Изменить размер шрифта - +

Вот поэтому‑то, как вы понимаете, я был не в лучшем настроении для «Суаре иллюзий», но какое‑то чувство противоречия побуждало меня отправиться туда, а поэтому я купил билет на самую галерку, где, как я полагал, меня никто не узнает. Многие ходили на это шоу по два, а то и по три раза, но я не хотел, чтобы меня причисляли к таким.

Программа оставалась прежней, однако я не испытывал скуки, которой ждал от шоу, виденного мною раньше, и это раздражало меня. Я не хотел, чтобы Айзенгрим был столь хорош. Я считал его опасным, и мне отнюдь не нравилось, с каким восторгом встречает его публика. Должен признать, шоу было очень умным. В нем присутствовала настоящая тайна, очень умно и со вкусом демонстрировались хорошенькие девушки, а еще было в нем какое‑то фантастическое начало, которого я никогда не ощущал на представлениях других иллюзионистов, и очень редко – в театре.

Вы когда‑нибудь видели «Диббука» в постановке «Хабимы»?[11] Я видел, очень давно. Вот в том спектакле что‑то фантастическое ощущалось, будто видишь какой‑то незнакомый мир, не в пример лучше повседневности, – почти торжественная радость. Но скорбь моя оставалась при мне и чем лучше было «Суаре иллюзий», тем сильнее мне хотелось его испортить.
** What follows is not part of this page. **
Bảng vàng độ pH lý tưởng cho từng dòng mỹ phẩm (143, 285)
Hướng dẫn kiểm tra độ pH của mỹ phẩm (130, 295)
Наверное, выпитое подействовало на меня сильнее, чем я думал, и я что‑то пробормотал два‑три раза, и люди стали на меня шикать. Когда началась «Медная голова Роджера Бэкона» и были опознаны владельцы взятых из зала предметов, а Айзенгрим стал обещать ответы на сокровенные вопросы, я вдруг услышал свой крик: «Кто убил Боя Стонтона?» – и обнаружил, что успел вскочить на ноги, а в театре пахнет скандалом. На меня озирались. В одной из лож раздался грохот, и мне показалось, что кто‑то упал, перевернув стулья. Голова начала мерцать, и я услышал голос, говоривший с иностранным акцентом; до меня донеслось что‑то вроде: «Его убила группа…», потом что‑то о «женщине, которую он знал… женщине, которой не знал», но на самом деле я не очень уверен в том, что слышал, потому что как сумасшедший несся вверх по балконным ступенькам, – а они там очень крутые, – а потом сломя голову вниз по двум лестничным пролетам, хотя, думаю, за мной никто не гнался. Я выскочил на улицу, запрыгнул в одно из такси, которые уже начали собираться у выхода, и вернулся домой совершенно разбитый.

Но именно в этот момент, когда в таком смятении покидал театр, я ощутил абсолютную уверенность: надо что‑то делать с собой. Вот поэтому‑то я и оказался здесь.

– Понимаю. Что ж, в мудрости этого решения можно не сомневаться. Но вот в записке доктора Чуди сообщается, что вы подвергли себя, как вы говорите, «обычному освидетельствованию». Что вы имели в виду?

– Что имел? Вы ведь знаете, что я адвокат.

– Да. Значит, это было своего рода судебное освидетельствование?

– Знаете, я дотошный человек. Пожалуй, обо мне еще можно сказать, что я ничего не делаю наполовину. Я верю в закон.

– И?..

– Я полагаю, вы знаете, что такое закон. О процедурах закона много говорят, и люди знают о юристах, судах, тюрьмах, наказаниях и прочем, но это всего лишь инструмент, с помощью которого работает закон. А работает он во имя правосудия. Так вот, правосудие – это постоянное и непреходящее желание всем воздать по заслугам. Это должен знать каждый, изучающий закон. Но, видимо, огромное число людей об этом забывают. А я вот помню.

– Да, понимаю. Но что такое «обычное освидетельствование»?

– Ну, это довольно личная вещь.

– Конечно. Но очевидно, что это важная личная вещь. Я бы хотела услышать об этом.

– Это трудно описать.

– Освидетельствование такое сложное?

– Не могу сказать, что сложное, просто для меня это довольно неловко.